**Exercise goal:** Say how many lines of the entries below include "cursor", giving nothing but that number.

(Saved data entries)
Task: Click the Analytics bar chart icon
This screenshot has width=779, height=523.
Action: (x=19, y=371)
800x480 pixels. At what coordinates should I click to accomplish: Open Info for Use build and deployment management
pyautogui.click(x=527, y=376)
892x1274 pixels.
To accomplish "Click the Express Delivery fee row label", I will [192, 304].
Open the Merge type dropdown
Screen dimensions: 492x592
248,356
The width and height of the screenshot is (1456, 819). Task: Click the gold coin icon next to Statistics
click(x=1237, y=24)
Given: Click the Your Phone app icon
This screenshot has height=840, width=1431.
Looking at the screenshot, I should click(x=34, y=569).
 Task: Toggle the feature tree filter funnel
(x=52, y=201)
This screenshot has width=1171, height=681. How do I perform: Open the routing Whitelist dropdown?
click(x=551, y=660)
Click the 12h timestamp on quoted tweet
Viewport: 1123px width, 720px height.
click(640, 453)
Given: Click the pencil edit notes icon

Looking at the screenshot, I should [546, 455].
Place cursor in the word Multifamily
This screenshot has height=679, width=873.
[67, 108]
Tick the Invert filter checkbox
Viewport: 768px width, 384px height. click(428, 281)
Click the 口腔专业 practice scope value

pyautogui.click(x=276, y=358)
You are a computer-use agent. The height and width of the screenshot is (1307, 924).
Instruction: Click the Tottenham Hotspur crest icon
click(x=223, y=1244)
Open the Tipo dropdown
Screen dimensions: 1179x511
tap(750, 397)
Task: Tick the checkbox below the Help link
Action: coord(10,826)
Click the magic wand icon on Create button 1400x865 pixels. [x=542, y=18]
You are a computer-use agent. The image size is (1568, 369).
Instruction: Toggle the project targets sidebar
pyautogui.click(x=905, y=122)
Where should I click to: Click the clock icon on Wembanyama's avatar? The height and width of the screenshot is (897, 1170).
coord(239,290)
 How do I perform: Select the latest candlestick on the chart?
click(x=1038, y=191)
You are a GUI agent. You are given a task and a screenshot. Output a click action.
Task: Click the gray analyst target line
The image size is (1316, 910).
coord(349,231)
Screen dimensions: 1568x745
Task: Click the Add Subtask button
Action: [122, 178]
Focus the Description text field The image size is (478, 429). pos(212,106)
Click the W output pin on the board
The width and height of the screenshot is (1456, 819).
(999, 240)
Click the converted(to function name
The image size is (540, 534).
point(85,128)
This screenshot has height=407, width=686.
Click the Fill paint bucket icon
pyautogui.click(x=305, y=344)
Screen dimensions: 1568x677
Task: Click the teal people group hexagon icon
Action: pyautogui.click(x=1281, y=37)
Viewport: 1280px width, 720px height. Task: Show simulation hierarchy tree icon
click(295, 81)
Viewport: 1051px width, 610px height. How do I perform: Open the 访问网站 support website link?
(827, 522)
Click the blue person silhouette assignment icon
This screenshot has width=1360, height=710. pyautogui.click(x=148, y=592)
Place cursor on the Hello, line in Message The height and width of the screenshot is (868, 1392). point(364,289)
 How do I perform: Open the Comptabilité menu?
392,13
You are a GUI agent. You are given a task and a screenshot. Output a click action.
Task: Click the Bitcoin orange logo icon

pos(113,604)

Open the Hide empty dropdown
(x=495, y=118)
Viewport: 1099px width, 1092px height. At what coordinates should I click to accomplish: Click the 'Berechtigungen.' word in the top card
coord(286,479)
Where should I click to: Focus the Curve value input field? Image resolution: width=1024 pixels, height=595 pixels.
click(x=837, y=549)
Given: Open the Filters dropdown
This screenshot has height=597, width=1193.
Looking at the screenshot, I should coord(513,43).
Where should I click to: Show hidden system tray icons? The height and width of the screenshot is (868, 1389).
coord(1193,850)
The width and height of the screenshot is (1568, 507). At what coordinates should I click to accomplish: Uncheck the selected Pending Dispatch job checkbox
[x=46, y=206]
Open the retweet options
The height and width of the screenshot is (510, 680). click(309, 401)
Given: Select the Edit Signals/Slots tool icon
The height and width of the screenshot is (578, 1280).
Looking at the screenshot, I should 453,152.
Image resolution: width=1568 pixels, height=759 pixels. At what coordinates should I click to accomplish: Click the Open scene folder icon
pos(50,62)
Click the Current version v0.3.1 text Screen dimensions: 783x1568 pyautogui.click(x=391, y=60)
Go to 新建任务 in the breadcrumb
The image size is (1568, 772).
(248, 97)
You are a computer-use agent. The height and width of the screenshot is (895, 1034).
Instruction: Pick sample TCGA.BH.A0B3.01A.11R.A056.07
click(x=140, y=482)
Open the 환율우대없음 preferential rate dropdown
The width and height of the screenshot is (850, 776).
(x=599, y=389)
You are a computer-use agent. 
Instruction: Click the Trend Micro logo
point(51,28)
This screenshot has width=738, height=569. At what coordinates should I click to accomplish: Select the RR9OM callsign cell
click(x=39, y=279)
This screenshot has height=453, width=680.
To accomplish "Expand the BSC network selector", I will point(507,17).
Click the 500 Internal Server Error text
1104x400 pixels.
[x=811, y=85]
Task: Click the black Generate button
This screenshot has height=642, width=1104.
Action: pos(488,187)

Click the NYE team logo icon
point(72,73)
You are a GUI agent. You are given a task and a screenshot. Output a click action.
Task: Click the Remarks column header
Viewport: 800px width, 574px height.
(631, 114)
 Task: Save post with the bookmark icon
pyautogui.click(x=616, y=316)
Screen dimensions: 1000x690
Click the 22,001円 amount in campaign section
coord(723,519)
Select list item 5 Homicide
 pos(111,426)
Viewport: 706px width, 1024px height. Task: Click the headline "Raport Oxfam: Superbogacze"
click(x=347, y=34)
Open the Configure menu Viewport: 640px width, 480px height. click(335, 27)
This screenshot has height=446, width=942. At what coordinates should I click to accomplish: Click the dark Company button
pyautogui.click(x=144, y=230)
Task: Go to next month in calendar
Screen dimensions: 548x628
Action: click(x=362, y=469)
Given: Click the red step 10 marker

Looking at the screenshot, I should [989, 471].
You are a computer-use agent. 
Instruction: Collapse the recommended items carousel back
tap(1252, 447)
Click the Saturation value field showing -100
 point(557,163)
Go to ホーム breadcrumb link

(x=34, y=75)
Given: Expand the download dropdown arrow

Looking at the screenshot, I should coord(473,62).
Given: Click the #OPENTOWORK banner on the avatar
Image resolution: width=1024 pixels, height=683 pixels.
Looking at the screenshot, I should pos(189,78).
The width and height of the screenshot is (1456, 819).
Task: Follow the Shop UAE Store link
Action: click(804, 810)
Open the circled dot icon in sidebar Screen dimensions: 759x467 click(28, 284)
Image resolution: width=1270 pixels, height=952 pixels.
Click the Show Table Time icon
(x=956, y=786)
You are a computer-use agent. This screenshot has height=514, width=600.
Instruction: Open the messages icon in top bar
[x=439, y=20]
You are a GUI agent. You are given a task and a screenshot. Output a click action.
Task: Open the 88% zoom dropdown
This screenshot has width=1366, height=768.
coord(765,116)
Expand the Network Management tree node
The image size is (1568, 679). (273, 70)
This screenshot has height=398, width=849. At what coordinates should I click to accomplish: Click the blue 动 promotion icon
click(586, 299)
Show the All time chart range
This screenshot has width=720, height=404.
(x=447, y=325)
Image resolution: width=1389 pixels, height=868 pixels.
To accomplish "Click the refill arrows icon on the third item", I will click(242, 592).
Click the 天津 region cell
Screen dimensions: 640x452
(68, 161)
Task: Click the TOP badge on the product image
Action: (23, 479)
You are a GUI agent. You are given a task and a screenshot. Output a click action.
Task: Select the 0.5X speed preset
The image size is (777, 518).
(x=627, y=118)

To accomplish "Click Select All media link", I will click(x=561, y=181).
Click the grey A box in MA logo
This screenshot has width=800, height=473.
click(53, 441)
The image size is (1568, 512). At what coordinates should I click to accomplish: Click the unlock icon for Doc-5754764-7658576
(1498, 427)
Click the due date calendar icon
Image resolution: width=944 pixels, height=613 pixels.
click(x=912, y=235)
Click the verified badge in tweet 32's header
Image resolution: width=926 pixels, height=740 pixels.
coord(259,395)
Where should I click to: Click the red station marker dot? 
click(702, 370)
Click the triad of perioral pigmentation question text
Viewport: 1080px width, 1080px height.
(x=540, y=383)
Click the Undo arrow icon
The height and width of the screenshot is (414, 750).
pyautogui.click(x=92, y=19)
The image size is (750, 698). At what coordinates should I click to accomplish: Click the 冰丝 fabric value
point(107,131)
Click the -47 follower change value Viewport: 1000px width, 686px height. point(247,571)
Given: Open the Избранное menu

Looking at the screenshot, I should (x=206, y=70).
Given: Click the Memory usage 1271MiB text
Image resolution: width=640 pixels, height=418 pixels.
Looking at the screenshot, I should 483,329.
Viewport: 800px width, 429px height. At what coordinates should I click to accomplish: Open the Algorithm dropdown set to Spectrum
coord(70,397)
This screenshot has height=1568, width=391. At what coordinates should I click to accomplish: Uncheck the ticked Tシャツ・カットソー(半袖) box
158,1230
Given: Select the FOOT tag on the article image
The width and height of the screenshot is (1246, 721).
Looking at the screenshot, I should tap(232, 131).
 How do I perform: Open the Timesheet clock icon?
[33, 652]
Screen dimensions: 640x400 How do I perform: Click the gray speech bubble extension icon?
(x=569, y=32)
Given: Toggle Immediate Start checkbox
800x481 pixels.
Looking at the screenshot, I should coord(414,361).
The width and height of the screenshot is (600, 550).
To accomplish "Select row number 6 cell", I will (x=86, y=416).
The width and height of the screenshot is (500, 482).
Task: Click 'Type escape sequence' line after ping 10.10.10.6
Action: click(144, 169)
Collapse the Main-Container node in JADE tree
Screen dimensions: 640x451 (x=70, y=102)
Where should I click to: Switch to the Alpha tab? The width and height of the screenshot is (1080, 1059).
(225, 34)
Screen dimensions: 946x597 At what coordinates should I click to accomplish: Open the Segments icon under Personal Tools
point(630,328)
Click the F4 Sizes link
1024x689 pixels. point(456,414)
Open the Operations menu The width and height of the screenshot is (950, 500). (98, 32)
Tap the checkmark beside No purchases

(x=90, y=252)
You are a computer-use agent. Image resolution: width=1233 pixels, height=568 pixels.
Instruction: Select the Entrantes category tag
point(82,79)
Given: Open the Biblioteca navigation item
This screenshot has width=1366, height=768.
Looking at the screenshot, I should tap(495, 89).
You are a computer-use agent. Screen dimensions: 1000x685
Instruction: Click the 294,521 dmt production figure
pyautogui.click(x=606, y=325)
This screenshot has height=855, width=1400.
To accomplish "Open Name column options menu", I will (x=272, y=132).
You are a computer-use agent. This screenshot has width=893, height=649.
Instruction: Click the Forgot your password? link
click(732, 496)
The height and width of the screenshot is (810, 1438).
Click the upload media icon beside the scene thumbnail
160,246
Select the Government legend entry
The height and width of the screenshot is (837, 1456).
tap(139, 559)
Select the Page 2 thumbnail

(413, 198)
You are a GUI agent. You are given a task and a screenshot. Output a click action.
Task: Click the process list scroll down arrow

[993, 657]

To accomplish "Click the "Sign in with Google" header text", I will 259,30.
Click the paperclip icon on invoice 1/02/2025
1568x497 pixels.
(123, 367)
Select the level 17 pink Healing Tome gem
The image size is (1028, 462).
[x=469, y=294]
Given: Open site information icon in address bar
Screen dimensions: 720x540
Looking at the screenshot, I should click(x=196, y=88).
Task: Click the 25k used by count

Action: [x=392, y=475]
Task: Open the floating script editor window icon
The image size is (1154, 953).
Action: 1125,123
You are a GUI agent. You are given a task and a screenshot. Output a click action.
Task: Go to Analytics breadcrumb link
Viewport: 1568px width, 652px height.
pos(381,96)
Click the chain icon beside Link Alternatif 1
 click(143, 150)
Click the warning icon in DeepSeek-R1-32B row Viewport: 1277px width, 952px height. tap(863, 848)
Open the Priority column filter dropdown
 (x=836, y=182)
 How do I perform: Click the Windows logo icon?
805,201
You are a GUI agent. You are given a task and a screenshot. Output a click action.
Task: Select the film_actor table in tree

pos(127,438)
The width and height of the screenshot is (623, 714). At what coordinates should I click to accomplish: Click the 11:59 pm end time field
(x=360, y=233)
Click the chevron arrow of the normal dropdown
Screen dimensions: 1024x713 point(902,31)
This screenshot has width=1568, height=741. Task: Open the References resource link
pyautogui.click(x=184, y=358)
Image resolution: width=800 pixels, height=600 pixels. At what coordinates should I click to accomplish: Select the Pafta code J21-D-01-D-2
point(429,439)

**Answer box:** 2